Contempló la pintura, cada figura sólo un par de pinceladas triangulares. Era hermosa. ¿Podía ser hermosa la guerra? ¿Cómo podía encontrar belleza en esas caras grises, en los sinvida que mataban a hombres de carne y hueso? Esa batalla ni siquiera había significado nada. No había decidido el resultado de la guerra, aunque el líder de la Unidad Panh (los reinos aliados contra Hallandren) había muerto en su transcurso. La diplomacia había puesto fin a la Multiguerra, no el derramamiento de sangre.

«¿Estamos pensando en empezar de nuevo? —pensó Sondeluz, todavía transfigurado por la belleza—. ¿Lo que hago va a desembocar en la guerra? No —se contestó—. Sólo me muestro cauteloso. Ayudo a Encendedora a consolidar una opción política. Mejor que dejar que las cosas pasen por mi vera.» La Multiguerra había empezado porque la familia real no había tenido cuidado.

El cuadro continuaba llamándole la atención.

—¿Qué espada es ésa? —preguntó.

—¿Espada?

—La negra. En la mano de la mujer.

—Yo… yo no veo ninguna espada, divina gracia —dijo Llarimar—. La verdad, tampoco veo a ninguna mujer. Para mí sólo son pinceladas sin ton ni son.

—Lo has llamado la Batalla de las Cataratas del Crepúsculo.

—Es el título de la obra, divina gracia. Supuse que estabais tan confuso por ella como yo, así que pensé que él título os aclararía algo.

Los dos guardaron silencio. Finalmente, Sondeluz se volvió y se alejó.

—Fin de las críticas de arte por hoy. —Vaciló un instante—. No queméis esa pintura. Guardadla para mi colección.

Llarimar asintió.

Mientras salía del palacio, Sondeluz trató de animarse, y lo consiguió, aunque el recuerdo de aquella terrible y hermosa escena lo acompañó, mezclado con los recuerdos de su último sueño, aquella tempestad de vientos encontrados.

Pero ni siquiera eso pudo enturbiar su buena disposición. Algo había cambiado. Algo le emocionaba. Se había producido un asesinato en la Corte de los Dioses. No sabía por qué eso le parecía tan intrigante. En todo caso, debería parecerle trágico o inquietante. A lo largo de su vida siempre se lo habían dado todo hecho: respuesta a sus preguntas, diversión para saciar sus caprichos. Casi por accidente, se había convertido en un glotón. Sólo dos cosas se le habían negado: conocimiento de su pasado y libertad para salir de la corte.

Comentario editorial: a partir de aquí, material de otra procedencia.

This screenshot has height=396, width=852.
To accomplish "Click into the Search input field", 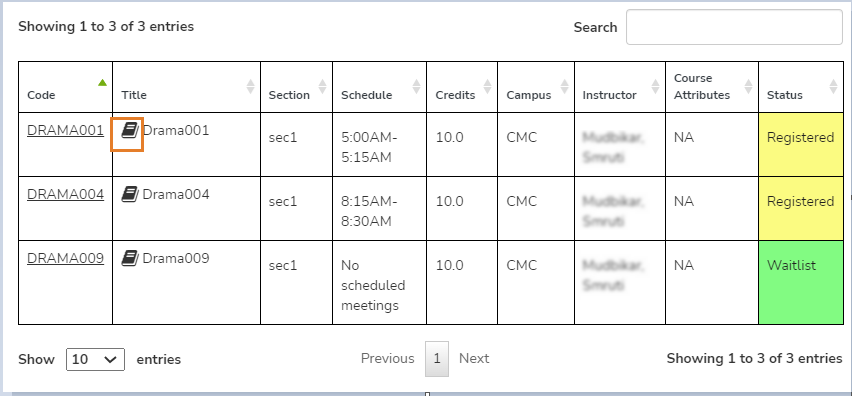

Ninguna de esas restricciones iba a cambiar pronto. Pero allí, dentro de la corte, donde existía absoluta seguridad y comodidad, algo había salido mal. Una nimiedad. Algo que la mayoría de los Retornados ignoraban y que a nadie le importaba. Nadie quería preocuparse. ¿Quién, por tanto, podía poner pegas a las preguntas de Sondeluz?